### WHAT YOU WILL DO
1 – In the passage on US policy toward Cuba, who is chairman of the Senate Foreign Relations Committee?
2 – Extend the passage on US policy toward Cuba, picking up after its last sentence.

### READING TEXT
:::

President Joe Biden has said he wants a significant reset in relations, but that is not a straightforward process. Cuba policy is intensely controversial in several key US electoral states, especially Florida, and foreign issues have also clouded the US-Cuba agenda, including suspected “microwave attacks” targeting American diplomats in Havana and growing US tensions with Venezuela.
In the absence of Biden moving quickly on this agenda, legislators in Congress are seeking to fill the vacuum. Republican Sens. Marco Rubio, Rick Scott and Ted Cruz, all of whom have potential 2024 presidential ambitions, are seeking to block any Biden attempt to remove Cuba from the US state sponsors of terrorism list — a designation made by the Trump administration. This trio has also vowed to oppose any “any motions or consent requests with regard to any legislation that seeks to amend our nation’s policy toward Cuba.”
By contrast, several Democrats, including Rep. Jim McGovern and Sen. Patrick Leahy, are pushing for a more open policy. They have highlighted that Biden campaigned on reversing the travel and remittances policies toward Cuba and expanding US diplomatic relations with Havana.
While Democrats generally favor change and Republicans the status quo on Cuba, it is not a completely partisan issue. For instance, powerful Democratic Sen. Robert Menendez, chairman of the Senate Foreign Relations Committee, has long opposed any reform of policy toward the island state.

:::

### Stored data entries
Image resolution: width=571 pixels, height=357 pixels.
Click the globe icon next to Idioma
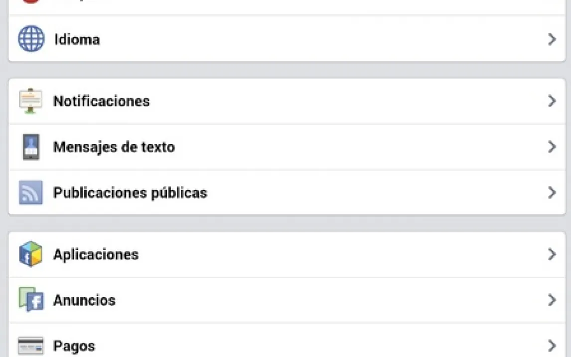pyautogui.click(x=31, y=39)
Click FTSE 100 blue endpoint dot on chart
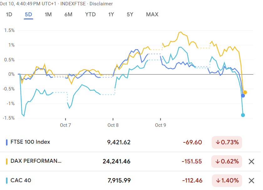 [243, 95]
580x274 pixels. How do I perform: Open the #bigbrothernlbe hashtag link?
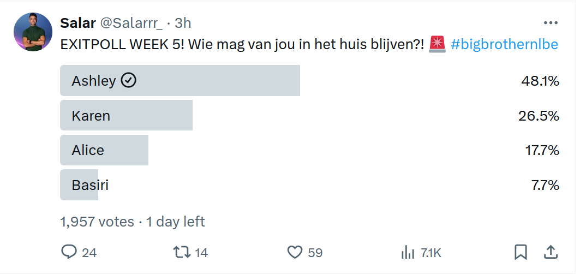[504, 44]
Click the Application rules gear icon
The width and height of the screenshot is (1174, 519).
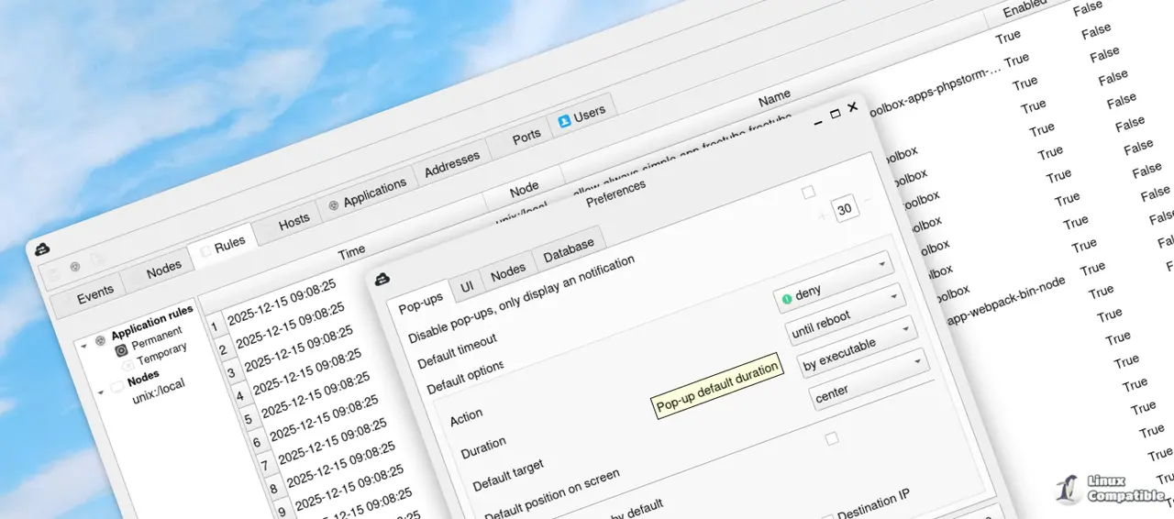coord(100,341)
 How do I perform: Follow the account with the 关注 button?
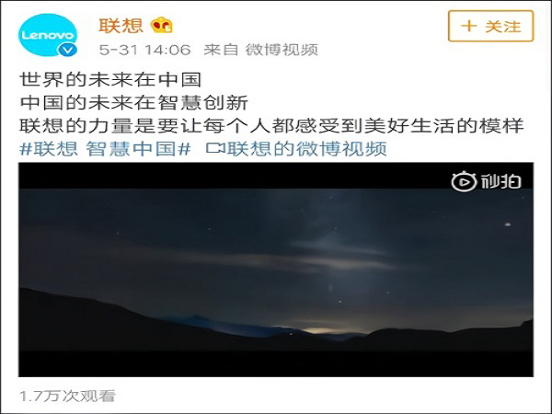(490, 26)
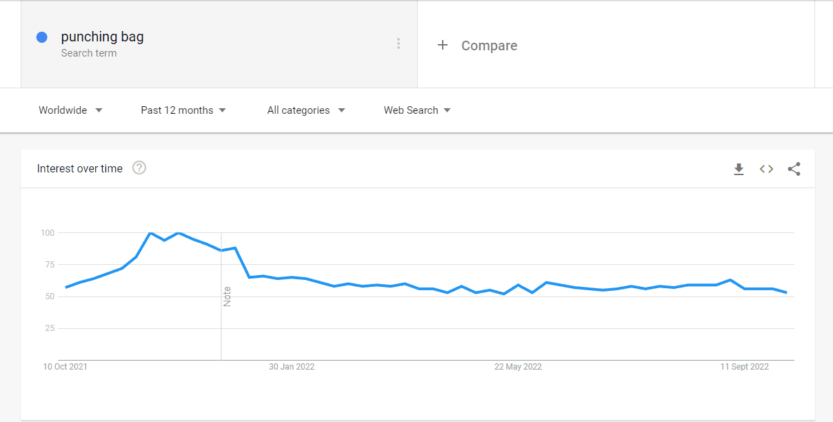This screenshot has width=833, height=422.
Task: Click the blue punching bag color dot
Action: click(42, 37)
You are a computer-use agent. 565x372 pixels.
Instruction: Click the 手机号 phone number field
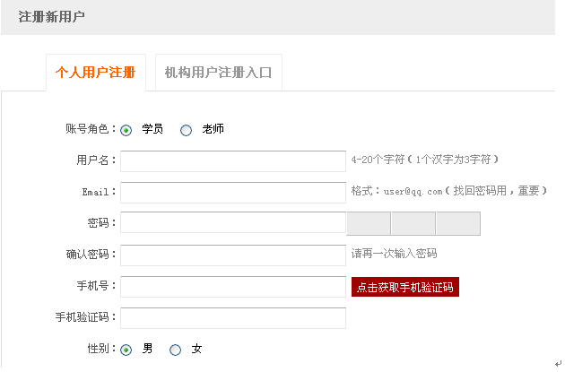coord(232,287)
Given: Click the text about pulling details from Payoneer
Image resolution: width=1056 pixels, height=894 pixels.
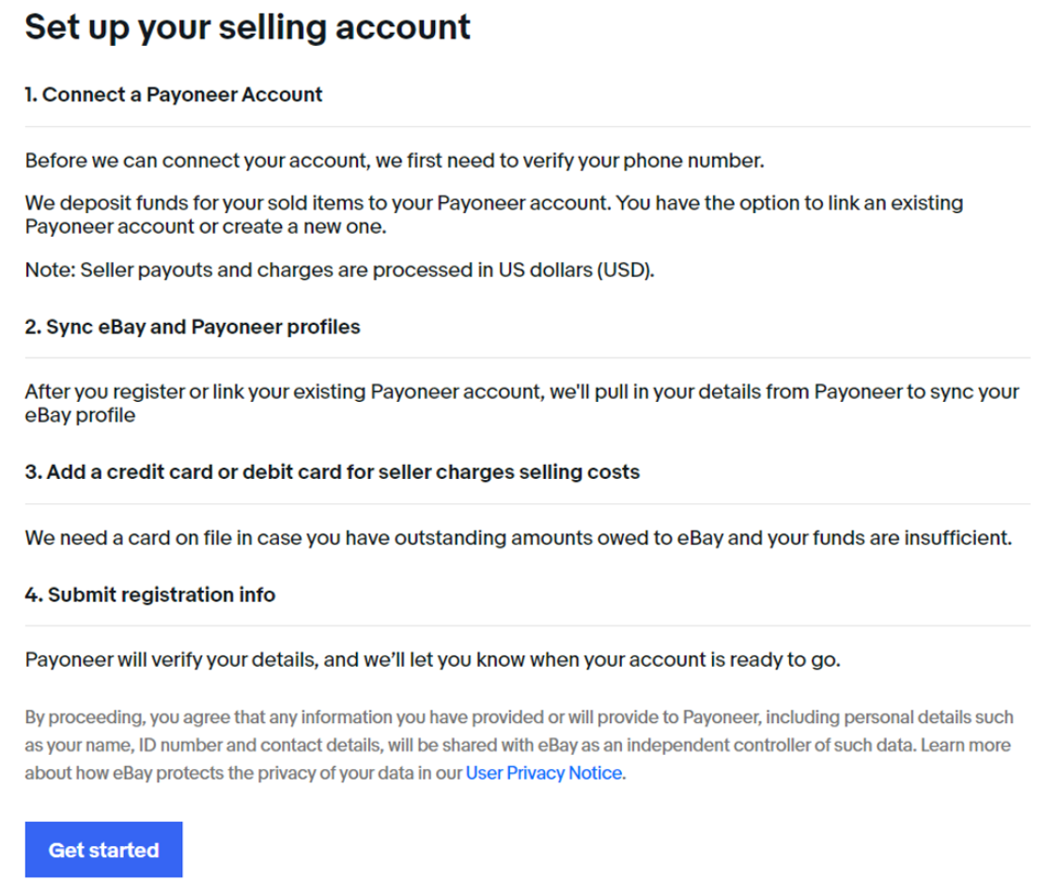Looking at the screenshot, I should click(x=522, y=403).
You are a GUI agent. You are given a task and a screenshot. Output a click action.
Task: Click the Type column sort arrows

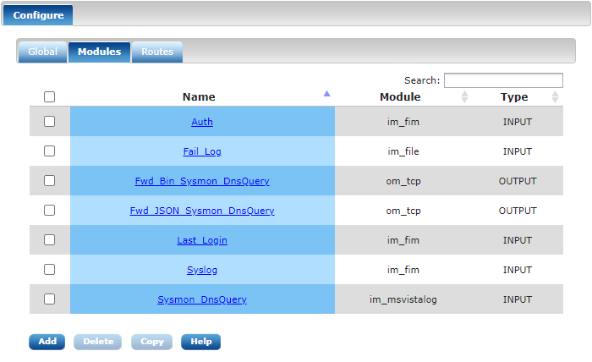[555, 97]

:::

### ANSWERS TO THE EXERCISES
1 – Sen. Robert Menendez

2 –
So far, the Biden team has made few concrete commitments and the congressional Democrats that support change fear the administration will keep pushing back action and then proceed only incrementally. They remember that it was not until the last two years of Barack Obama’s presidency that he acted on his controversial normalization agenda.
Biden’s caution is not just due to the massive agenda he is already tackling, including the pandemic. In some key swing states, especially Florida, US policy toward Cuba is a major polarizing issue and Democrats are on the defensive. Last November, the party lost two congressional seats in South Florida. This is an area with high concentrations of people from Cuba, Venezuela and Nicaragua, who have moved to the US because of dissatisfaction with their leftist governments.
Biden is also aware how, in the 2016 presidential election, multiple Republican presidential candidates, including Cruz and Rubio, were vociferously opposed to Obama’s Cuba policy and sought to build political capital from it. This included Donald Trump, who used his standard argument that, as president, he would have negotiated a better settlement with Cuba than Obama did.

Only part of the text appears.